> **STATED TASK**:
Please reproduce the rows from the line with "Given: Select the 口座情報変更状況 step" through the line with "Action: point(840,391)", including both of those lines.

> **Rows from a pointing dataset**:

• • • • •

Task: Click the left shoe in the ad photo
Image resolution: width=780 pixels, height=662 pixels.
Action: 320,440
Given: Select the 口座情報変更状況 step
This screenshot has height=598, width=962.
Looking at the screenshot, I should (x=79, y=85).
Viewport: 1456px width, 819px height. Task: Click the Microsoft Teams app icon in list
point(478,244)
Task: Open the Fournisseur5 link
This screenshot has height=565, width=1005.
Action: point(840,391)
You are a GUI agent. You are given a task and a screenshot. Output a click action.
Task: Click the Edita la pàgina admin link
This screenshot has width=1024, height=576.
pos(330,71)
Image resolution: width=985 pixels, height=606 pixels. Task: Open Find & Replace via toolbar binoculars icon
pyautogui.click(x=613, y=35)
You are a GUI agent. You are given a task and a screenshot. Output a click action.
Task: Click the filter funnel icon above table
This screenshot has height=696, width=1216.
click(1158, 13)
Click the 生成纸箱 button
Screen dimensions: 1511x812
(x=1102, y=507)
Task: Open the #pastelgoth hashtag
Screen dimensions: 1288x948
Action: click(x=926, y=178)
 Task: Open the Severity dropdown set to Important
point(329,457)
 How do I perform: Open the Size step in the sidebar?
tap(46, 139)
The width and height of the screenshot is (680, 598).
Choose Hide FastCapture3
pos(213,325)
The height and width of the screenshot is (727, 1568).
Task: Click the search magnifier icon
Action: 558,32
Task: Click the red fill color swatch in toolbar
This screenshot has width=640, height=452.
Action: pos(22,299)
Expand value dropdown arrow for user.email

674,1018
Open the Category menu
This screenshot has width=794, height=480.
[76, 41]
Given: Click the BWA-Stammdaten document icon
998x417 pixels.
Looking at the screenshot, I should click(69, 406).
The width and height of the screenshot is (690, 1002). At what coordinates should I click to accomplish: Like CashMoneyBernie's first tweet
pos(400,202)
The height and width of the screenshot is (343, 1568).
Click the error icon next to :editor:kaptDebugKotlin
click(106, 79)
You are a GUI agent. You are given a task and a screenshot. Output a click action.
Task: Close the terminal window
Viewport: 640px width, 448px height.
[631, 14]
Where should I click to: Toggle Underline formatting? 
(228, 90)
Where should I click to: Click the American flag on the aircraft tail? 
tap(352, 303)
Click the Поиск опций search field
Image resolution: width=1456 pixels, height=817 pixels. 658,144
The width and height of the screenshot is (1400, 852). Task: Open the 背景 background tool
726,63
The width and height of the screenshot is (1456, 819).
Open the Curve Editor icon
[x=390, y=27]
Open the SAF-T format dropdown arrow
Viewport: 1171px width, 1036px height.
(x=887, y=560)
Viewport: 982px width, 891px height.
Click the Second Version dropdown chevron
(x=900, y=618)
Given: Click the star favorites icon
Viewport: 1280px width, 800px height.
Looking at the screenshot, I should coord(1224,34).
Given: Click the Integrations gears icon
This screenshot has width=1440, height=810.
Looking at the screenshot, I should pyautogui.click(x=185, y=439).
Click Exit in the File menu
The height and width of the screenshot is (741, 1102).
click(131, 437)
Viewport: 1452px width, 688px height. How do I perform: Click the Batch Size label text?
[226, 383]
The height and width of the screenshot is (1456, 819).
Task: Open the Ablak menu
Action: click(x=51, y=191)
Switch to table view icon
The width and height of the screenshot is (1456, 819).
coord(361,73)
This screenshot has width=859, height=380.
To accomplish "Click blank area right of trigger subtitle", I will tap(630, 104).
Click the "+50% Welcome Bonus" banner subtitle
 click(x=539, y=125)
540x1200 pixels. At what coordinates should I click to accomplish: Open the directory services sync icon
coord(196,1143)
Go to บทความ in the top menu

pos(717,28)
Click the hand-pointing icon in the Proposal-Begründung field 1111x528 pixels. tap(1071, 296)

• • • • •

> **RESPONSE TO THE EXERCISE**:
Given: Select the 口座情報変更状況 step
This screenshot has height=598, width=962.
Looking at the screenshot, I should (x=79, y=85).
Viewport: 1456px width, 819px height. Task: Click the Microsoft Teams app icon in list
point(478,244)
Task: Open the Fournisseur5 link
This screenshot has height=565, width=1005.
Action: point(840,391)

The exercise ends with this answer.